Start of Exercise data

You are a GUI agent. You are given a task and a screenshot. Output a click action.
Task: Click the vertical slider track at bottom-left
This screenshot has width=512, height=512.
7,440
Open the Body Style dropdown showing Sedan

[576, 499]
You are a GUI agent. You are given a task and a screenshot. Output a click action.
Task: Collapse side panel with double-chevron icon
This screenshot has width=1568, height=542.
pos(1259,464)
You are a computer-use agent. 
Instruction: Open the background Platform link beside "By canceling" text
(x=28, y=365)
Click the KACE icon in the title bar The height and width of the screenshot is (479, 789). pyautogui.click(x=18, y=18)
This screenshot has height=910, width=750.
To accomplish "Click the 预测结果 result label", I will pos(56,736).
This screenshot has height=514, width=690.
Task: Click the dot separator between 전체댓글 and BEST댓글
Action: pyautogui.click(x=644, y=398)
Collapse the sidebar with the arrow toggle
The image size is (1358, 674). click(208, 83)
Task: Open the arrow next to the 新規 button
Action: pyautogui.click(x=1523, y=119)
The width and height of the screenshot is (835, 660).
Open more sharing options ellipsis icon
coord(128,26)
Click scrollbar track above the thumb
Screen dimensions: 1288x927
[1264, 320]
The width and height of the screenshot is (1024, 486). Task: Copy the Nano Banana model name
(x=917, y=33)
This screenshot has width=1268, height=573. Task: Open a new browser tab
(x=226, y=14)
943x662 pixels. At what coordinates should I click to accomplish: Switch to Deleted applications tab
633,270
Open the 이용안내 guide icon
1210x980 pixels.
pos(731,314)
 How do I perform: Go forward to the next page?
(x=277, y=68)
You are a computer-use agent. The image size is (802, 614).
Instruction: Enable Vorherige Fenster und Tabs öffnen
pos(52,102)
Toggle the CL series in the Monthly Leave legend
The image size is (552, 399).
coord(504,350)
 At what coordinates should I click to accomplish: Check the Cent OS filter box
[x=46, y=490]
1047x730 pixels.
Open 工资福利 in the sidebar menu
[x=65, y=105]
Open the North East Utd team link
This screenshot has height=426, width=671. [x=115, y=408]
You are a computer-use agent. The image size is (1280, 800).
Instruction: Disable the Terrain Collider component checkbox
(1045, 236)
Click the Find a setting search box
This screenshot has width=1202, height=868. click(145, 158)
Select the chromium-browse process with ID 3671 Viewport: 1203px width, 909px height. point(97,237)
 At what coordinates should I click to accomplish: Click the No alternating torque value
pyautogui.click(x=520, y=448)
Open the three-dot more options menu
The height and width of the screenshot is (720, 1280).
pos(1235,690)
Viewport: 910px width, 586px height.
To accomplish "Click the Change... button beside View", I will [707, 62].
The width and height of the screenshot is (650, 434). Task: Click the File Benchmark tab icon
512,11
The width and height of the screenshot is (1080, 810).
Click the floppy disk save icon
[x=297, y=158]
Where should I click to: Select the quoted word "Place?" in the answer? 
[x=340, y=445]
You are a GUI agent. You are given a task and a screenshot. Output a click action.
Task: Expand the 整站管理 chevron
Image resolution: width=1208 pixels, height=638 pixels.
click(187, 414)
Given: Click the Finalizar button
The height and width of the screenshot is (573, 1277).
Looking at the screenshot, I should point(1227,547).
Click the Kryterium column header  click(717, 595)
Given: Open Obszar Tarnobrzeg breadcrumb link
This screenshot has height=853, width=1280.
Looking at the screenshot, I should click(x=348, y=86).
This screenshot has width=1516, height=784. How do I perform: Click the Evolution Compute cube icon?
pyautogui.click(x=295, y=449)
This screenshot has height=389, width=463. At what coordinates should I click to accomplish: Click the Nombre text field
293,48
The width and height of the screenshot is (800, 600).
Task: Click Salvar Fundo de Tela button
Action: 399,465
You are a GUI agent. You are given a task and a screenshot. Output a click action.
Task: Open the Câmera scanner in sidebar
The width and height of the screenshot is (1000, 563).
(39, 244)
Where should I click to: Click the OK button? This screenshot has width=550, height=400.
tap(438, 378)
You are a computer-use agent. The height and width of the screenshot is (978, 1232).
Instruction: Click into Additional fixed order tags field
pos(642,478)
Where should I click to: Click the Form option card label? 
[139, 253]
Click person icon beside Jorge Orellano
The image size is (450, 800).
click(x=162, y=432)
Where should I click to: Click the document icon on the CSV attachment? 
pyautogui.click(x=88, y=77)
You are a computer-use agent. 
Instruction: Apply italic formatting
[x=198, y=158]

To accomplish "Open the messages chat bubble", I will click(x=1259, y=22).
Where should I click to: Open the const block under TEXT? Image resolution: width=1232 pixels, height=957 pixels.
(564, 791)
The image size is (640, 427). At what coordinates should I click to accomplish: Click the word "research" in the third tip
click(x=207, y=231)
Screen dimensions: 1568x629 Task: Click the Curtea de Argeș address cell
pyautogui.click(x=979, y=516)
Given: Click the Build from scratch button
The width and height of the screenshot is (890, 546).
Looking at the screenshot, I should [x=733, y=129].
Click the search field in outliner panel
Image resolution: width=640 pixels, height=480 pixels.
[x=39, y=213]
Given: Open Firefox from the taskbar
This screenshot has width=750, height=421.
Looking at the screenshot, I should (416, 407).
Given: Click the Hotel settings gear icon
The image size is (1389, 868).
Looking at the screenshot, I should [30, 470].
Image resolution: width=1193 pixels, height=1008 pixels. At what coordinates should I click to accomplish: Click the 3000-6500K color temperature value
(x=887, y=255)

End of Exercise data

**Description of the task**
Copy, without any change, the run of lines from the one with "Where should I click to: Open" through the end of the entries above.

**Written reply**
Where should I click to: Open the const block under TEXT? Image resolution: width=1232 pixels, height=957 pixels.
(564, 791)
The image size is (640, 427). At what coordinates should I click to accomplish: Click the word "research" in the third tip
click(x=207, y=231)
Screen dimensions: 1568x629 Task: Click the Curtea de Argeș address cell
pyautogui.click(x=979, y=516)
Given: Click the Build from scratch button
The width and height of the screenshot is (890, 546).
Looking at the screenshot, I should [x=733, y=129].
Click the search field in outliner panel
Image resolution: width=640 pixels, height=480 pixels.
[x=39, y=213]
Given: Open Firefox from the taskbar
This screenshot has width=750, height=421.
Looking at the screenshot, I should (416, 407).
Given: Click the Hotel settings gear icon
The image size is (1389, 868).
Looking at the screenshot, I should [30, 470].
Image resolution: width=1193 pixels, height=1008 pixels. At what coordinates should I click to accomplish: Click the 3000-6500K color temperature value
(x=887, y=255)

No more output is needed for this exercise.